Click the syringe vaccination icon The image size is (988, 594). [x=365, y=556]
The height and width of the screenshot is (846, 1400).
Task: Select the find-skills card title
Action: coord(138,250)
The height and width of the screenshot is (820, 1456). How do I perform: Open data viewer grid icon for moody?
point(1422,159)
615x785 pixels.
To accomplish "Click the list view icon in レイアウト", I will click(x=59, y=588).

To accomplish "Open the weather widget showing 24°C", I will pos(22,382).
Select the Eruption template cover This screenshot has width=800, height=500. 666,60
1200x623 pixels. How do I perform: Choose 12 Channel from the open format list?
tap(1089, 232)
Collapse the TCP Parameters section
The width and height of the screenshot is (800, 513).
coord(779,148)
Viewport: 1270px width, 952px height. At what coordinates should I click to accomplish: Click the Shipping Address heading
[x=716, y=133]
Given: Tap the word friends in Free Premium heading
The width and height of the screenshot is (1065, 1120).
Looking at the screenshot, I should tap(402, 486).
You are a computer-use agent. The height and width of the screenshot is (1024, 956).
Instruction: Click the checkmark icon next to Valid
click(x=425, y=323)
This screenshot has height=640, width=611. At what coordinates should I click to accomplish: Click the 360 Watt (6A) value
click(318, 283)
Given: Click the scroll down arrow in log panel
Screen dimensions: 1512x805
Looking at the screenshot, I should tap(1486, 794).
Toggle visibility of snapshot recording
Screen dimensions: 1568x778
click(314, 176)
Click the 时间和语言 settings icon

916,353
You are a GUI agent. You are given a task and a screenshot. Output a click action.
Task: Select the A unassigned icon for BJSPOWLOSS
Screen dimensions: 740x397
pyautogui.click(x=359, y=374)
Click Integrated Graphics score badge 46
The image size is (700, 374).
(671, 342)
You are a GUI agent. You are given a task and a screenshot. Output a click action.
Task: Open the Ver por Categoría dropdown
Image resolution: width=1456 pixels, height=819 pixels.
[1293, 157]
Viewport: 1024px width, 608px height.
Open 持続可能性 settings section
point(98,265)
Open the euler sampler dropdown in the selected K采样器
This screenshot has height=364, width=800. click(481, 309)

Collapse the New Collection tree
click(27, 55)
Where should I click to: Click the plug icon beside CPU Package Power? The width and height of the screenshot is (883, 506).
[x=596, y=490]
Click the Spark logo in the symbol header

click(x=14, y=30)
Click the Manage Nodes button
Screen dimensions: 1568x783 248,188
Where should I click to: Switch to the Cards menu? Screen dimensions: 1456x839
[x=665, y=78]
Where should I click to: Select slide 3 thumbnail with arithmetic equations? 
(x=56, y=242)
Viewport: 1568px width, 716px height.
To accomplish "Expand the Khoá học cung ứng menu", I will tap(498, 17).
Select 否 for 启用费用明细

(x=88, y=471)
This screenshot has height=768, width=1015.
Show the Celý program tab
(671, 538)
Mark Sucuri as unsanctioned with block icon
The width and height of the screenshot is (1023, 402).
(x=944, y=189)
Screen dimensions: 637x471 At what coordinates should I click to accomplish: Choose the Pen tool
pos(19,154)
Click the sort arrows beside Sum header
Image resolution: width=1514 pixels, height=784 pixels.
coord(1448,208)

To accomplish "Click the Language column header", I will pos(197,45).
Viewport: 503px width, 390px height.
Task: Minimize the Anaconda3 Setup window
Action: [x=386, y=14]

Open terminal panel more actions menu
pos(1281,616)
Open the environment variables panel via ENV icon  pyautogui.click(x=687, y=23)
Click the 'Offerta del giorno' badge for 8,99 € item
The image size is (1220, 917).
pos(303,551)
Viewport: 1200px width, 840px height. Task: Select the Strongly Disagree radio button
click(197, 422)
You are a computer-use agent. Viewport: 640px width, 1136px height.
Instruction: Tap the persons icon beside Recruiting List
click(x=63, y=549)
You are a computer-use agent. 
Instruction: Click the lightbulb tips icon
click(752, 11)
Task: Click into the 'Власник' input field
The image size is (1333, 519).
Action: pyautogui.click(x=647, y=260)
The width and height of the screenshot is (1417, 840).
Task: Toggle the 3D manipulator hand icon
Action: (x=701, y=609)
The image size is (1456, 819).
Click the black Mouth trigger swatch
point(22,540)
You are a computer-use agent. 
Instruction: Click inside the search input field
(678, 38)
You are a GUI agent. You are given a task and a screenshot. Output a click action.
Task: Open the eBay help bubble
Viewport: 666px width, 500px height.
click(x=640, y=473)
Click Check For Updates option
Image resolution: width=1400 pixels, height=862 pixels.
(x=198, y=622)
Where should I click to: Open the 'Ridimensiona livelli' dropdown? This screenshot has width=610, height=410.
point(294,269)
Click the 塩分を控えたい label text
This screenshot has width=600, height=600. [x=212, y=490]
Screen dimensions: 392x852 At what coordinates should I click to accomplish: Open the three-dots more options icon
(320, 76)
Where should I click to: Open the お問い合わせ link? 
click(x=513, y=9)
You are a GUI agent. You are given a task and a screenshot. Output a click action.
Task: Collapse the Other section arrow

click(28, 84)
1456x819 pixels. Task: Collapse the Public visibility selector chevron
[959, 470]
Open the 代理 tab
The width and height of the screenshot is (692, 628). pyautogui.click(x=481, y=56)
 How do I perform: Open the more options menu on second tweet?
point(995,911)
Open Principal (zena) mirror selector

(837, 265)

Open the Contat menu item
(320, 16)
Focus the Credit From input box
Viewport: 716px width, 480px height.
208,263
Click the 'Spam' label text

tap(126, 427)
_ _ _ _ _
What to work on - Return all of the records above, line for line, with nothing changed.

Worked answer -
Click the syringe vaccination icon The image size is (988, 594). [x=365, y=556]
The height and width of the screenshot is (846, 1400).
Task: Select the find-skills card title
Action: coord(138,250)
The height and width of the screenshot is (820, 1456). How do I perform: Open data viewer grid icon for moody?
point(1422,159)
615x785 pixels.
To accomplish "Click the list view icon in レイアウト", I will click(x=59, y=588).

To accomplish "Open the weather widget showing 24°C", I will pos(22,382).
Select the Eruption template cover This screenshot has width=800, height=500. 666,60
1200x623 pixels. How do I perform: Choose 12 Channel from the open format list?
tap(1089, 232)
Collapse the TCP Parameters section
The width and height of the screenshot is (800, 513).
coord(779,148)
Viewport: 1270px width, 952px height. At what coordinates should I click to accomplish: Click the Shipping Address heading
[x=716, y=133]
Given: Tap the word friends in Free Premium heading
The width and height of the screenshot is (1065, 1120).
Looking at the screenshot, I should tap(402, 486).
You are a computer-use agent. The height and width of the screenshot is (1024, 956).
Instruction: Click the checkmark icon next to Valid
click(x=425, y=323)
This screenshot has height=640, width=611. At what coordinates should I click to accomplish: Click the 360 Watt (6A) value
click(318, 283)
Given: Click the scroll down arrow in log panel
Screen dimensions: 1512x805
Looking at the screenshot, I should tap(1486, 794).
Toggle visibility of snapshot recording
Screen dimensions: 1568x778
click(314, 176)
Click the 时间和语言 settings icon

916,353
You are a GUI agent. You are given a task and a screenshot. Output a click action.
Task: Select the A unassigned icon for BJSPOWLOSS
Screen dimensions: 740x397
pyautogui.click(x=359, y=374)
Click Integrated Graphics score badge 46
The image size is (700, 374).
(671, 342)
You are a GUI agent. You are given a task and a screenshot. Output a click action.
Task: Open the Ver por Categoría dropdown
Image resolution: width=1456 pixels, height=819 pixels.
[1293, 157]
Viewport: 1024px width, 608px height.
Open 持続可能性 settings section
point(98,265)
Open the euler sampler dropdown in the selected K采样器
This screenshot has height=364, width=800. click(481, 309)

Collapse the New Collection tree
click(27, 55)
Where should I click to: Click the plug icon beside CPU Package Power? The width and height of the screenshot is (883, 506).
[x=596, y=490]
Click the Spark logo in the symbol header

click(x=14, y=30)
Click the Manage Nodes button
Screen dimensions: 1568x783 248,188
Where should I click to: Switch to the Cards menu? Screen dimensions: 1456x839
[x=665, y=78]
Where should I click to: Select slide 3 thumbnail with arithmetic equations? 
(x=56, y=242)
Viewport: 1568px width, 716px height.
To accomplish "Expand the Khoá học cung ứng menu", I will tap(498, 17).
Select 否 for 启用费用明细

(x=88, y=471)
This screenshot has height=768, width=1015.
Show the Celý program tab
(671, 538)
Mark Sucuri as unsanctioned with block icon
The width and height of the screenshot is (1023, 402).
(x=944, y=189)
Screen dimensions: 637x471 At what coordinates should I click to accomplish: Choose the Pen tool
pos(19,154)
Click the sort arrows beside Sum header
Image resolution: width=1514 pixels, height=784 pixels.
coord(1448,208)

To accomplish "Click the Language column header", I will pos(197,45).
Viewport: 503px width, 390px height.
Task: Minimize the Anaconda3 Setup window
Action: [x=386, y=14]

Open terminal panel more actions menu
pos(1281,616)
Open the environment variables panel via ENV icon  pyautogui.click(x=687, y=23)
Click the 'Offerta del giorno' badge for 8,99 € item
The image size is (1220, 917).
pos(303,551)
Viewport: 1200px width, 840px height. Task: Select the Strongly Disagree radio button
click(197, 422)
You are a computer-use agent. Viewport: 640px width, 1136px height.
Instruction: Tap the persons icon beside Recruiting List
click(x=63, y=549)
You are a computer-use agent. 
Instruction: Click the lightbulb tips icon
click(752, 11)
Task: Click into the 'Власник' input field
The image size is (1333, 519).
Action: pyautogui.click(x=647, y=260)
The width and height of the screenshot is (1417, 840).
Task: Toggle the 3D manipulator hand icon
Action: (x=701, y=609)
The image size is (1456, 819).
Click the black Mouth trigger swatch
point(22,540)
You are a computer-use agent. 
Instruction: Click inside the search input field
(678, 38)
You are a GUI agent. You are given a task and a screenshot. Output a click action.
Task: Open the eBay help bubble
Viewport: 666px width, 500px height.
click(x=640, y=473)
Click Check For Updates option
Image resolution: width=1400 pixels, height=862 pixels.
(x=198, y=622)
Where should I click to: Open the 'Ridimensiona livelli' dropdown? This screenshot has width=610, height=410.
point(294,269)
Click the 塩分を控えたい label text
This screenshot has width=600, height=600. [x=212, y=490]
Screen dimensions: 392x852 At what coordinates should I click to accomplish: Open the three-dots more options icon
(320, 76)
Where should I click to: Open the お問い合わせ link? 
click(x=513, y=9)
You are a GUI agent. You are given a task and a screenshot. Output a click action.
Task: Collapse the Other section arrow

click(28, 84)
1456x819 pixels. Task: Collapse the Public visibility selector chevron
[959, 470]
Open the 代理 tab
The width and height of the screenshot is (692, 628). pyautogui.click(x=481, y=56)
 How do I perform: Open the more options menu on second tweet?
point(995,911)
Open Principal (zena) mirror selector

(837, 265)

Open the Contat menu item
(320, 16)
Focus the Credit From input box
Viewport: 716px width, 480px height.
208,263
Click the 'Spam' label text

tap(126, 427)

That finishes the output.